Sorry, just a bit of light hearted humor!
 
I had a fun stint figuring out what was wrong with the much lauded Fusion Drive. Damn thing was placing the most used programs into the slow 3TB drive and almost nothing into the SSD portion. In trying to figure it out, I appealed to actual Mac forums and the snobs, living up to the stereotype, only suggested taking it to the Apple Store which found nothing wrong. Later a more experienced Mac user helped the Fusion Drive owner reinstall the OS onto a discrete SSD volume and was as fast as when it was new. Solidified my position that I will never wittingly purchase a Mac.
 
set



buckets



to



11

I cannot read the OP.

Space your post appropriately and maybe people will actually read it. Even if it is a rant.
 
The fusion drive is basically a glorified LVM setup. Picture a JBOD that auto load balances to the faster volume.

The iMacs with the fusion drives basically have a 1-3TB HDD and a 128GB PCI-E SSD. The most commonly used information gets cached to the 128GB SSD.
Sadly.... the newer generation iMacs are coming with 32GB PCI-E SSDs. Why? Hell if I know.

I've run into multiple cases of drive failure. MAKE SURE TO RUN BACKUPS. If either the HDD or the SSD fails, you're up a creek.


OP: I'm also running into problems understanding your post. A good amount of it comes down to "Use the right tool for the job" and Apple isn't really scaling well to the power users (or the enterprise) at the moment.
 
sorry for that extra spacing, when word added the extra double spacing i didnt bother with reediting it .. but its fixed better now.. (and no i know its not perfect im not writing a Pulitzer piece here.)

nice to know about the lvm setup of the storage .. that is pretty incredible that apple would do such a thing .. knowing the risks and all.

as for right tool for the job .... well that was supposed to be time machine. because it is what macs work with and it used to be portrayed as the tool to use to back up your mac .. but apparently now that is not so (even the mac forums say that time machine is not a back up).

and since when did basic file management drag drop copy paste and delete become the power user forte? but now it seems effort is being made to obscure the file system from the user along with the files them selves.
 
let me ask you this. why you went with apple? I been told they make some kick ass laptops for work related on the go jobs as in there possibly easier to use. As for as home or on the job i dont see the appeal
 
Did not go with apple , this is a project with the goal of moving a older mac that became unstable and crash prone to a new mac. the user has decided that they like mac better .... they were hoping to bring everything from the old mac over to the new but that has not worked out to well. regardless - minus the photo database rebuild its just about done and hopefully i will not have to deal with another mac for a few months.
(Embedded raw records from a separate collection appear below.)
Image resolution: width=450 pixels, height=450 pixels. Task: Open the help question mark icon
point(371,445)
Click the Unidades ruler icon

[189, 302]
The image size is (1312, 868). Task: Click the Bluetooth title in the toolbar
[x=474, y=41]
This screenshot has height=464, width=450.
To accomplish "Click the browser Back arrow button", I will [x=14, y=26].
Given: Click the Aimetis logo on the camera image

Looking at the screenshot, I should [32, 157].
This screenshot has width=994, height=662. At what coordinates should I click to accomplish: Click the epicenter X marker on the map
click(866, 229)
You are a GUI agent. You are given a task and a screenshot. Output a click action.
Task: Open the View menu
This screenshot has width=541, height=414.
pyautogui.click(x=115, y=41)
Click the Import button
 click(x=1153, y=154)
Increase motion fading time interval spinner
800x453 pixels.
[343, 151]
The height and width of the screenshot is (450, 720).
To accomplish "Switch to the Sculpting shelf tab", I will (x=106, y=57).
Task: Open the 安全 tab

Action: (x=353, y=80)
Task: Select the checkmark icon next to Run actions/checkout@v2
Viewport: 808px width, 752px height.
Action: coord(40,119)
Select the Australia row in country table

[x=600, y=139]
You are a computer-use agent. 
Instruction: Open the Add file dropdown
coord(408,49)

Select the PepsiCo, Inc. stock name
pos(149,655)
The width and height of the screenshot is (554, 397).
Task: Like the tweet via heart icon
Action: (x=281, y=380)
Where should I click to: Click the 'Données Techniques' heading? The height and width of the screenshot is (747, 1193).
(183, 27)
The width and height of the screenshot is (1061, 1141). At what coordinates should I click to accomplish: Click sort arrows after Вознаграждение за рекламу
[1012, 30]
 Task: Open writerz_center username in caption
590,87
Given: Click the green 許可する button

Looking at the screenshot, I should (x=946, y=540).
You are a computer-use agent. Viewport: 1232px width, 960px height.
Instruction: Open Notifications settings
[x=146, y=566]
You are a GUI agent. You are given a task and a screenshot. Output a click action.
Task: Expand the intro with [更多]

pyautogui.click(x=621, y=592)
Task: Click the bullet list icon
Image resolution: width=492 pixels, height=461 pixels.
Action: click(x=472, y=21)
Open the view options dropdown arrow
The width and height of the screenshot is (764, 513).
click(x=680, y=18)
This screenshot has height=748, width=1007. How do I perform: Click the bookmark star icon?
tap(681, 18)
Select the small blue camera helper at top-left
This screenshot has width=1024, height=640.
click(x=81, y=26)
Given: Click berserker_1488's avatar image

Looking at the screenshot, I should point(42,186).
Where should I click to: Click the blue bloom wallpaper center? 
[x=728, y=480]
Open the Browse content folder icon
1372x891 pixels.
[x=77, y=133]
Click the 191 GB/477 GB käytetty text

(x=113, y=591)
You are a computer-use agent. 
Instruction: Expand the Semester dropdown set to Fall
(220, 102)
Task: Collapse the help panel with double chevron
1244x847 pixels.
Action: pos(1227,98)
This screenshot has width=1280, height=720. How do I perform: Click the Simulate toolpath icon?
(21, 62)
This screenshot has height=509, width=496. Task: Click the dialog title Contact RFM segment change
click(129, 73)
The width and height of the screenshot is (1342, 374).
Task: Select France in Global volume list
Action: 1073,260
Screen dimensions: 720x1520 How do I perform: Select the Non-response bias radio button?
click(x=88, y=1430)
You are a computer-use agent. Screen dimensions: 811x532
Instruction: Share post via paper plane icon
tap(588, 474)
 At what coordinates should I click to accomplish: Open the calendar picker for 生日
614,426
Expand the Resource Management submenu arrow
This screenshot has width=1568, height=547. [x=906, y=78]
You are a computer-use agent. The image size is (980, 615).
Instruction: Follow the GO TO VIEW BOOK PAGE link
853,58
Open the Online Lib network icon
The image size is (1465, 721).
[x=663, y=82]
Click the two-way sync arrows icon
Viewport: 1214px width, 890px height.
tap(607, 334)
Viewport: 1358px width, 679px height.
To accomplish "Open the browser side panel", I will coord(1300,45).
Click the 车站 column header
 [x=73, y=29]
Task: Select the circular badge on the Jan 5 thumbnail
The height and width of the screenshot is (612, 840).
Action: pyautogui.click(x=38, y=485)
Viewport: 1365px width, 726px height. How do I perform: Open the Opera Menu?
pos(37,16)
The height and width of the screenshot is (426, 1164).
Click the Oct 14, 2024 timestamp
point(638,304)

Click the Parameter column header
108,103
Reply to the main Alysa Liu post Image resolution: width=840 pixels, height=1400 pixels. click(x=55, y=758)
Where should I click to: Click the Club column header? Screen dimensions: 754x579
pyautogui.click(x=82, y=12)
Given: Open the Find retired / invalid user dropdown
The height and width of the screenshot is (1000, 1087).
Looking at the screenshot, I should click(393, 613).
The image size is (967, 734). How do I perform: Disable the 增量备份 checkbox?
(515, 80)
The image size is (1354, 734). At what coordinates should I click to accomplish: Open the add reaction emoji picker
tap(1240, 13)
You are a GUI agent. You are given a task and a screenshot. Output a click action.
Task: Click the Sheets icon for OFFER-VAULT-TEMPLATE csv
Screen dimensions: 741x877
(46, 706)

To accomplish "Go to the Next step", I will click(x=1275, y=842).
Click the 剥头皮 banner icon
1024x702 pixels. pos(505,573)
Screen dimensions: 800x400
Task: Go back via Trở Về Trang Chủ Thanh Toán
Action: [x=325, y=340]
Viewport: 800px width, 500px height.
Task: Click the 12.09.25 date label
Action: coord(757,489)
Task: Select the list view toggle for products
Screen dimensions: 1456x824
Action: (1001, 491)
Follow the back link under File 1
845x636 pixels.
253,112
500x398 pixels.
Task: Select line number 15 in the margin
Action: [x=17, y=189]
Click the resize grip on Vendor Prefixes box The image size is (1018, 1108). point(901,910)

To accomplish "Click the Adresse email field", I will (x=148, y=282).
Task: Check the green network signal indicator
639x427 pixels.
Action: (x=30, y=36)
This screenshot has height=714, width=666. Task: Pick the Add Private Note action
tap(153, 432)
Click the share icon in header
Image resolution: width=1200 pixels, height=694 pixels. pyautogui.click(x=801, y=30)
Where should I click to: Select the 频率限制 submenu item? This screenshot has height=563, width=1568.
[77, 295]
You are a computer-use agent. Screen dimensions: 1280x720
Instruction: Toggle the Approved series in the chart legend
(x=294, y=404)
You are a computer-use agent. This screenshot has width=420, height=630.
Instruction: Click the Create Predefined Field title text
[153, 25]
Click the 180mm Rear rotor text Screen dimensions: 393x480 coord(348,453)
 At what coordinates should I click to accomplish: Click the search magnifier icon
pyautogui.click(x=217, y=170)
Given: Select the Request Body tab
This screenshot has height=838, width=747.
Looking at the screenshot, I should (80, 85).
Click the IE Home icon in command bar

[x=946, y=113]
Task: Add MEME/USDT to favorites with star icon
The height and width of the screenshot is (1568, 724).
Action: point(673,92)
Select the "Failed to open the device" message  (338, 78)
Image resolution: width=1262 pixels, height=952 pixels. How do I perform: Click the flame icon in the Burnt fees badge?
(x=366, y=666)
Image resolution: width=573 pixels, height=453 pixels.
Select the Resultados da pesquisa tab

as far as their laptops . dont matter its still plagued with osx and its methodologies. i do not see how mac is easier to use then windows or a custom linux setup. mac always requires more clicks to get some where or requires arcane command control options bring up required menus and sometimes here is no option, you must go to the terminal and sudo something something -abcdefghijklmnop /somewhere over therainbow/your almost there/libary/somethingoranother.plist . the designers dont believe in right click menus, cut copy and paste is slower on mac especially with large amounts of files (calculating ...........) the finder drive me nuts as well as the whole windows management system of mac. sure it looks pretty but all the clicking and dragging grows tiresome quickly.

right now as it stands the old dell 6450 laptop i carry around for trouble shooting networks gets things done faster than the brand new core i5 fusion drive mac (albeit the dell does have a ssd in it) it still copys and pastes files quicker between a usb drive and the esata drive.

it moves file to the nas at 100mbs and the most amazing thing is it actually goes to the nas box in the browser by typing http://datatank:5000 the brand new mac ?? your forced to have type in the ip address and this is due to some kind of new dns that mac is using that guess what ?? the user dont have direct access to it one has to sudo vi - ahell screw it it is easier to just type the damn ip address . all though further reading shows it might be possible to .local.datatank:5000 but regardless why the hell it cant resolve local dns is just one of those things that remind you that your using a mac. and you have to think different now because functionality is something one does not need to get things accomplished.
 
I can't stand OS X.

Right now I've got an iMac here that runs a Windows XP virtual machine using Parallels. Now it has to be said that my client does not like OS X, but they like the 'screen on the Mac', 99% of the time they're happily running in the Windows XP VM.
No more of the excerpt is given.